I would say observant, hands-off, and maybe a tad too intellectual in how I react to the season and the grapes that we get. The result might not be immediately commercially consistent, or Brand-able, but I hope there is always a recognizable core in letting the wines be what they want to be in each case, because the sites they come from are so brilliant.

I want to get out of the way of things, so we have about as minimal handling and intervention as you can get away with. It seems like a lot of my winemaking influences have died recently. I try to tread as close as I can to approaches used by Jayer, de Montille and Robert Chevillon. I’ve probably mentally stolen something from about 20% of those profiled in Remington Norman’s Great Domaines of Burgundy. I also greatly admired the spirit and drive of Didier Dagueneau, the continued intellect, humour and honesty of Randall Grahm…and about a hundred other winegrowers who influence me in ways I can’t readily explain.

I’ve come to believe that winemaking should be the artful, playful misdirection of decay before death.

And so I’m not entirely sure how I feel about purely fruit-driven wines. I think wine is a food that must transubstantiate (in the non-religious manner) and should be greater than just cherries or raspberries or plums or blueberries. Sure, these things should haunt in some way, and gambol about the mouth. But as part of a great theater troupe. We don’t expect cheese to taste like milk, or bread to taste like wheat and yeast. We anticipate and enjoy a complexity, a changing, that is greater than the building blocks. And I’m leaning more to watching our wines develop a richness of texture, flavour complexity, mood – and provide surprise with food – that goes beyond the simple shorthand of fruit impersonations.

We’re all entertained by and admire a skillful mimic, but only to a point, and only for so long. It’s not much of a step up from making balloon animals.

JD: When it comes to County Pinot Noir who do you feel is doing a particularly good job?

GH: James Lahti at Long Dog, Deborah Paskus at Closson Chase, Bruno Francois at Old Third (just licensed on Friday) I’d say have wines that excite and thrill me.

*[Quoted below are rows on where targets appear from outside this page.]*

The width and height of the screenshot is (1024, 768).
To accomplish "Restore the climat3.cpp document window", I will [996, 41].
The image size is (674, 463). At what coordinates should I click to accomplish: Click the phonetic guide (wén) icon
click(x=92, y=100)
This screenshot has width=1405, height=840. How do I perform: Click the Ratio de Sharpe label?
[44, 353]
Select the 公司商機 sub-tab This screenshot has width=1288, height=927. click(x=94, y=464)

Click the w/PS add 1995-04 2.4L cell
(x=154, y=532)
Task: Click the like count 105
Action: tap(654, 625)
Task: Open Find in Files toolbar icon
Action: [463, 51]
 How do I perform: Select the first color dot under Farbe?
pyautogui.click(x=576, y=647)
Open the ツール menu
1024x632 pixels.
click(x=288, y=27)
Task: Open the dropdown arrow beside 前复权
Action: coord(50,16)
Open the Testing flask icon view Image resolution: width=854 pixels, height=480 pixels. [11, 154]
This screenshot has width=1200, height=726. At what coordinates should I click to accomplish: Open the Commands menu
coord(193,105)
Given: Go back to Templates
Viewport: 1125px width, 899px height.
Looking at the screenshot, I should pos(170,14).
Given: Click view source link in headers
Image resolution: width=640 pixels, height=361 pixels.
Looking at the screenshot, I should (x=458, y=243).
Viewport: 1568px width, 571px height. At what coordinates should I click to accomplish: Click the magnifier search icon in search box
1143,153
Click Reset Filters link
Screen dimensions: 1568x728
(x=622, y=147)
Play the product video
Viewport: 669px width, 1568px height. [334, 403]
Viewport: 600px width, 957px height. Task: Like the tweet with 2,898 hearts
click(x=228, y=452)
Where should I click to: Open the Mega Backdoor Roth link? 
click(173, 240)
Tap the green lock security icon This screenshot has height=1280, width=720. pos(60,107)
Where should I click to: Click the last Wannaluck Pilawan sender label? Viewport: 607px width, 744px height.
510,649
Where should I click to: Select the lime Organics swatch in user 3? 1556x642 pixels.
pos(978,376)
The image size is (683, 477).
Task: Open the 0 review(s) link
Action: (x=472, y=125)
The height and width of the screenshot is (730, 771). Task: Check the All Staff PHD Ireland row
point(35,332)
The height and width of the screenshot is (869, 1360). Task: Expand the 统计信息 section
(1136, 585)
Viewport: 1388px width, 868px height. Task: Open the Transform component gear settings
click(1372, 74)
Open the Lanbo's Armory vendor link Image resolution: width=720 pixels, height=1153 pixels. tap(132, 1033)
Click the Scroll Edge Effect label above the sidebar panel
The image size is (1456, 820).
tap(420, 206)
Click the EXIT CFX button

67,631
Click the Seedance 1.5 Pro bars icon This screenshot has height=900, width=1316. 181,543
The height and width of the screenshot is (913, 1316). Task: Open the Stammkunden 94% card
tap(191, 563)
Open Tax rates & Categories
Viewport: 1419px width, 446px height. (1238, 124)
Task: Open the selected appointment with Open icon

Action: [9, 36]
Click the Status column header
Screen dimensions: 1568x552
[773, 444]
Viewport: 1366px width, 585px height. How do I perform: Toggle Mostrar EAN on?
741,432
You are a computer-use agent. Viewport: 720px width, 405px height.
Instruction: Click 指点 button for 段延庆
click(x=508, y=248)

Norm Hardy (eponymous) and Dan Sullivan at Rosehall Run also provide pinots in the top tier which I respect, but they don’t yet press my hedonistic and intellectual buttons, but that’s me. We all get wound up differently.

Gilbert Provost at Redtail will get there very quickly, as his vineyard decisions, method and heart are on the right path. Probably start hitting his stride this season forward.

Haven’t tried the recent releases from the Grange, nor the new current crop of wineries who are opening as we speak (Jonas’s stuff at Hinterland might be interesting), so that is all I can say. The list above is exactly the one I give when people ask me.

Edinburgh-born/Toronto-based Sommelier, consultant, writer, judge, and educator Jamie Drummond is the Director of Programs/Editor of Good Food Revolution… and he has always felt that St. Laurent would be the perfect grape for The County.